O Banco Central da África do Sul (SARB) surpreendeu o mercado financeiro ao manter a taxa básica de juros em 7% ao ano, contrariando as expectativas de analistas que previam um corte de 0,25 ponto percentual. A decisão foi anunciada nesta quinta-feira, 23 de julho, pelo Comitê de Política Monetária (MPC) do banco.
Decisão unânime do MPC
O MPC votou de forma unânime pela manutenção da taxa repo, que é a referência para os juros no país. A decisão foi considerada inesperada, pois a maioria dos economistas consultados pela Reuters projetava uma redução para 6,75% ao ano. O presidente do SARB, Lesetja Kganyago, justificou a manutenção dos juros com base na persistência de riscos inflacionários.
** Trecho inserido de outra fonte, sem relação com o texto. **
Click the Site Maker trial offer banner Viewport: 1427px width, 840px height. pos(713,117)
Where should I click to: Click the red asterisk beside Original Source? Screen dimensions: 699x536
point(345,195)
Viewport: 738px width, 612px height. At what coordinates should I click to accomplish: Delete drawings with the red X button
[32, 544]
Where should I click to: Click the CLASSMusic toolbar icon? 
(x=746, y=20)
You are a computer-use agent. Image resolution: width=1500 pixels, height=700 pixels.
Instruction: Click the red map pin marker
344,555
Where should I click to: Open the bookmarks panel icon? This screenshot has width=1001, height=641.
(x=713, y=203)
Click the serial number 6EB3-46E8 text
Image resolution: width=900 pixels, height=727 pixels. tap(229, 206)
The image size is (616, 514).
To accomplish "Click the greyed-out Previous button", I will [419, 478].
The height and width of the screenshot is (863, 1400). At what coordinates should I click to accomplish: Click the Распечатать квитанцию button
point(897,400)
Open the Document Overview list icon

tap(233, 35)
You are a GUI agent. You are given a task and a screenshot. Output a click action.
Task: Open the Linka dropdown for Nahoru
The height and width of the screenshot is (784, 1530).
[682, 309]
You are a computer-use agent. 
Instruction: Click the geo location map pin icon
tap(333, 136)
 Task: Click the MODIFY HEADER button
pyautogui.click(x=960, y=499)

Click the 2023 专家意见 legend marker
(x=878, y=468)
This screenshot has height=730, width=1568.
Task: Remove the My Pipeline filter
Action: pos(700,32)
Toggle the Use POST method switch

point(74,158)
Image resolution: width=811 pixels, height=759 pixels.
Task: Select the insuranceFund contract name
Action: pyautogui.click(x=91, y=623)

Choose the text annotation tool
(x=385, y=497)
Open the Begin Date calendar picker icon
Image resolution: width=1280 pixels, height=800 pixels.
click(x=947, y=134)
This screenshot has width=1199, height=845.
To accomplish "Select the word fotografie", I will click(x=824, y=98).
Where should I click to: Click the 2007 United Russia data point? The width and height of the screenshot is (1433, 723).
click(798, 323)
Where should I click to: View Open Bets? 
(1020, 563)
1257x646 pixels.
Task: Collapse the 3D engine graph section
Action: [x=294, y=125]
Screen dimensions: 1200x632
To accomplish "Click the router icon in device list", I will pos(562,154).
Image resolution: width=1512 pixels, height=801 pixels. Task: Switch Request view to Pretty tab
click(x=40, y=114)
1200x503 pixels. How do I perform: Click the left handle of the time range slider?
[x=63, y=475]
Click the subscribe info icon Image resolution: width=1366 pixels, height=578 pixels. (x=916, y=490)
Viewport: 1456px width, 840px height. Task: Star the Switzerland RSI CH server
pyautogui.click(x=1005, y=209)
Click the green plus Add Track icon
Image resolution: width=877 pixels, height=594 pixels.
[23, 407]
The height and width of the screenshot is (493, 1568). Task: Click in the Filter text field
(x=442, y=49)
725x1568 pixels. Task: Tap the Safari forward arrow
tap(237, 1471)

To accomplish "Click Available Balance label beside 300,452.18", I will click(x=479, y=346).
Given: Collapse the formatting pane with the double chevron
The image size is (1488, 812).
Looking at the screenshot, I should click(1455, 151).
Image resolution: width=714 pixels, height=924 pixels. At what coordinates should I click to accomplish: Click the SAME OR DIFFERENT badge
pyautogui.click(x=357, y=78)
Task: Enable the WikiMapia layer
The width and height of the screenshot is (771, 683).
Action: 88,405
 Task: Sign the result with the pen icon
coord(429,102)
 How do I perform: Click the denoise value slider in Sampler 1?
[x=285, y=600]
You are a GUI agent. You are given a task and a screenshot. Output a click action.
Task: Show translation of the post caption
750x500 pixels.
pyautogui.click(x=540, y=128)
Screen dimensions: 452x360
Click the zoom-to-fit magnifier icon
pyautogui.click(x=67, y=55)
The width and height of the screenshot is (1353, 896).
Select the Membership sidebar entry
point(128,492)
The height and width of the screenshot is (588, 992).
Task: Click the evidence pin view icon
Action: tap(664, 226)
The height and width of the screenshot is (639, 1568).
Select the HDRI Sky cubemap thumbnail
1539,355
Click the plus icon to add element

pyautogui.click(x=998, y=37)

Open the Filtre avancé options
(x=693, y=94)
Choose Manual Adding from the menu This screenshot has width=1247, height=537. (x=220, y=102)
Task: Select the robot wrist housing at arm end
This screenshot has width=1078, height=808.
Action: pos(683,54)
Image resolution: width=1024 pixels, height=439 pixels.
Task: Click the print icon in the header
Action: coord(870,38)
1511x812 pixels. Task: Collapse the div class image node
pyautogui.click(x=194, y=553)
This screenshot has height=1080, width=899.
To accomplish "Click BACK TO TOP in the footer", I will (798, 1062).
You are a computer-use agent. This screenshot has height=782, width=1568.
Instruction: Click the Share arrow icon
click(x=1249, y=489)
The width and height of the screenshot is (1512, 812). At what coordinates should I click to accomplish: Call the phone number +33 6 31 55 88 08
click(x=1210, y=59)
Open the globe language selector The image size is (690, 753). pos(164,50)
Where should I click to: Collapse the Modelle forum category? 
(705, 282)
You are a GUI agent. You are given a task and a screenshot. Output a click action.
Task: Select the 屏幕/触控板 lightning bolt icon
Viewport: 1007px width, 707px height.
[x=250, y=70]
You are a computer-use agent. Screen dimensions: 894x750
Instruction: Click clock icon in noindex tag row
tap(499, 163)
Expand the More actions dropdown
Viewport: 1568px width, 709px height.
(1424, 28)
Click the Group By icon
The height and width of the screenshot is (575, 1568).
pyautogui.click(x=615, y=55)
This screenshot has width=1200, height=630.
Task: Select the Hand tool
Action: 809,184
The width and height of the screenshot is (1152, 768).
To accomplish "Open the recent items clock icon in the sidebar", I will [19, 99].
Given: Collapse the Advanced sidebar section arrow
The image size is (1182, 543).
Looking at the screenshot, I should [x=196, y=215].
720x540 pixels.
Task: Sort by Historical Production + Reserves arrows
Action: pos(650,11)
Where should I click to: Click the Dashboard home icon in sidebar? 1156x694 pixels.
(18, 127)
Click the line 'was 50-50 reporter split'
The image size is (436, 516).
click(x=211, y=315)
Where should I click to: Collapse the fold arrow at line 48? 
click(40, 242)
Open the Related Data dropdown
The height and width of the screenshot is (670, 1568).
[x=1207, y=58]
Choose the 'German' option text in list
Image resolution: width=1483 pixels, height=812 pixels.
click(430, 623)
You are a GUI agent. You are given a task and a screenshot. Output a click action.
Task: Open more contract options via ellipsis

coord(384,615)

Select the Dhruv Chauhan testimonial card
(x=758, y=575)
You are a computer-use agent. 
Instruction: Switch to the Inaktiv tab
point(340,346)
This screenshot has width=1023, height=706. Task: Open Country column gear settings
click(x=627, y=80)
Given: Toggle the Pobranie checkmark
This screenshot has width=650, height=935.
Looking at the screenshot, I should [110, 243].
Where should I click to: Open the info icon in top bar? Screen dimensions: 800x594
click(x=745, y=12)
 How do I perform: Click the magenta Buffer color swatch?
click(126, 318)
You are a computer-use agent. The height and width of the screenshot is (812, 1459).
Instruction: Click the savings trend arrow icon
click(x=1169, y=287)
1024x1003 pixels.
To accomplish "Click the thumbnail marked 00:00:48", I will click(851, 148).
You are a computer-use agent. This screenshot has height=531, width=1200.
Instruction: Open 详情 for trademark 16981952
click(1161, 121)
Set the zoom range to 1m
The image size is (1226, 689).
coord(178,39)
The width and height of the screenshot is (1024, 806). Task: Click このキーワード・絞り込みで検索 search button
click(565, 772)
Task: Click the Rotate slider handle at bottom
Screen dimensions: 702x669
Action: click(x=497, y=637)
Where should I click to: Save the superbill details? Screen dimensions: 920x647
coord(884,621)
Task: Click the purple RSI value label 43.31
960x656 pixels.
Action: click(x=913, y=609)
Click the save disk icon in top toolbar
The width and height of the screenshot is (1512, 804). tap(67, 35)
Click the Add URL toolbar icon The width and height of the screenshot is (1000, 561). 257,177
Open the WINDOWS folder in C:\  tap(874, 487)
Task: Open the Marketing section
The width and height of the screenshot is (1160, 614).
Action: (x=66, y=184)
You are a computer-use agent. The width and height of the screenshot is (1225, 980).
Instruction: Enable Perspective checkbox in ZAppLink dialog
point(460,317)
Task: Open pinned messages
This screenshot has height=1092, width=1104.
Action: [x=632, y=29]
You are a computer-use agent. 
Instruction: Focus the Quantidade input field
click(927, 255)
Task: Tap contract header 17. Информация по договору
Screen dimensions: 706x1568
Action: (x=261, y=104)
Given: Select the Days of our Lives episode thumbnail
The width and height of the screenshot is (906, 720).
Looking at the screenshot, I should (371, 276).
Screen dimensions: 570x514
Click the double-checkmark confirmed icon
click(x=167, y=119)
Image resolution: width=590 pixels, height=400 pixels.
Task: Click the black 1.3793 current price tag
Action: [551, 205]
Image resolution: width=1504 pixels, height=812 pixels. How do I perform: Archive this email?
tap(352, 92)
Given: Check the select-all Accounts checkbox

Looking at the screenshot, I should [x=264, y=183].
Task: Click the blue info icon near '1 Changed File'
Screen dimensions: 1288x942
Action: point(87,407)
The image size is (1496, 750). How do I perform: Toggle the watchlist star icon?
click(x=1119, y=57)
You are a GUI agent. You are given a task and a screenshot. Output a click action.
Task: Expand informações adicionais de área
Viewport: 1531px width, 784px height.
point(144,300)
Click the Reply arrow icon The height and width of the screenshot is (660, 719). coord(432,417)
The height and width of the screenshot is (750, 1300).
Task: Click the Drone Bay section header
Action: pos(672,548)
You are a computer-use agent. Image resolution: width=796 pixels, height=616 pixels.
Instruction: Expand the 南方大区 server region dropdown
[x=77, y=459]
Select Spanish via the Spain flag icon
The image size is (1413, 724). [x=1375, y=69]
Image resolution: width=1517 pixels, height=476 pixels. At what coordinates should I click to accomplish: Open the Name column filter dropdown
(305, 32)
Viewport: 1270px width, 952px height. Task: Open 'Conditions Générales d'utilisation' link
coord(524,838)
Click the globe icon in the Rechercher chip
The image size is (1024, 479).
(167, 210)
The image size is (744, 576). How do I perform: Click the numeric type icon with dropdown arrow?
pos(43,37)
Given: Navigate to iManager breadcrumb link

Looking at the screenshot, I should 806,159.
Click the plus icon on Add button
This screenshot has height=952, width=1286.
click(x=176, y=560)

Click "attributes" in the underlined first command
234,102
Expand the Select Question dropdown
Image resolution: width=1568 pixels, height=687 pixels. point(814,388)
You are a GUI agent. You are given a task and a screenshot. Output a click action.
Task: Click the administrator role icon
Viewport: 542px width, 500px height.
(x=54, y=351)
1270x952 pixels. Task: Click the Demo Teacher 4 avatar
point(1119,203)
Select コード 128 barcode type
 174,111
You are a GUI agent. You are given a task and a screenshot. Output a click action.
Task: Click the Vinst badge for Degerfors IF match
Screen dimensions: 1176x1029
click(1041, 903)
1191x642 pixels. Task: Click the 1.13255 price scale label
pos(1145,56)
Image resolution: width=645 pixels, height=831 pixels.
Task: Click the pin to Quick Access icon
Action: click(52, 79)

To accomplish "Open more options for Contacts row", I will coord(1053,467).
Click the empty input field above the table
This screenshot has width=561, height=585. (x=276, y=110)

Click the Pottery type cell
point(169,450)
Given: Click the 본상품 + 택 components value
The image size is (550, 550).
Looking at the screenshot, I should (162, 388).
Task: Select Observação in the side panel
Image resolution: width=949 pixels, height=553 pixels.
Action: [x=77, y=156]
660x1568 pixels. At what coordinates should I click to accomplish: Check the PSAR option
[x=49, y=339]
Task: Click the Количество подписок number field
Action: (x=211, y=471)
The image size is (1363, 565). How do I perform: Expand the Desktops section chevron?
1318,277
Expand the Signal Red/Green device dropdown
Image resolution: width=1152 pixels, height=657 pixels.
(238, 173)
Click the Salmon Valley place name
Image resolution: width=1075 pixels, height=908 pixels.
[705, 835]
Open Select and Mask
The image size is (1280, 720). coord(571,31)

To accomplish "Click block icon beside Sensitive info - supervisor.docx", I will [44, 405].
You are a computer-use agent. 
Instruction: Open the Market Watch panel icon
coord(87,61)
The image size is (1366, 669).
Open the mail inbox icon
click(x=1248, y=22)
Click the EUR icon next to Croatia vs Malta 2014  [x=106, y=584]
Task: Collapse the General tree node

“O comitê avaliou que os riscos para a inflação permanecem inclinados para o lado positivo, especialmente devido a pressões nos preços de alimentos e energia”, afirmou Kganyago em coletiva de imprensa. “Manter a taxa inalterada é necessário para garantir que a inflação convirja para o centro da meta, de 4,5%.”
Inflação acima da meta
A inflação ao consumidor na África do Sul registrou 5,7% em junho, acima do teto da meta do banco, que é de 3% a 6%. Embora tenha caído em relação aos 6,3% de maio, o índice ainda preocupa as autoridades monetárias. O núcleo da inflação, que exclui itens voláteis como alimentos e energia, também permanece elevado, em 5,2%.
O SARB projeta que a inflação só retornará ao centro da meta no segundo trimestre de 2025. A decisão de manter os juros elevados visa ancorar as expectativas e evitar um descontrole inflacionário. “Ainda há incertezas significativas sobre o cenário global e doméstico, incluindo o impacto das secas na produção agrícola e a volatilidade nos mercados financeiros”, acrescentou Kganyago.
Impacto na economia
A manutenção dos juros em 7% ao ano deve pressionar o crescimento econômico da África do Sul, que já enfrenta baixa expansão. O PIB do país cresceu apenas 0,6% no primeiro trimestre de 2024, e o Fundo Monetário Internacional (FMI) projeta crescimento de 1,1% para todo o ano.
O setor empresarial reagiu negativamente à decisão. A Câmara de Comércio e Indústria da África do Sul (Sacci) afirmou que “juros elevados continuam a sufocar o investimento e o consumo”. Por outro lado, o mercado de câmbio viu o rand se fortalecer ligeiramente após o anúncio, com a moeda sendo negociada a 18,20 rands por dólar, alta de 0,3% no dia.
Perspectivas futuras
Analistas agora revisam suas projeções para a próxima reunião do MPC, em setembro. A maioria espera que o banco central inicie um ciclo de cortes apenas no próximo ano, quando a inflação estiver mais controlada. O SARB também revisou suas projeções de crescimento para 2024 de 1,2% para 1,0%, citando os efeitos dos juros elevados.
“A decisão de hoje mostra que o banco central está focado em seu mandato de estabilidade de preços, mesmo que isso signifique sacrificar o crescimento no curto prazo”, comentou Elize Kruger, economista da NKC Research. “Esperamos que o primeiro corte de juros ocorra apenas no primeiro trimestre de 2025.”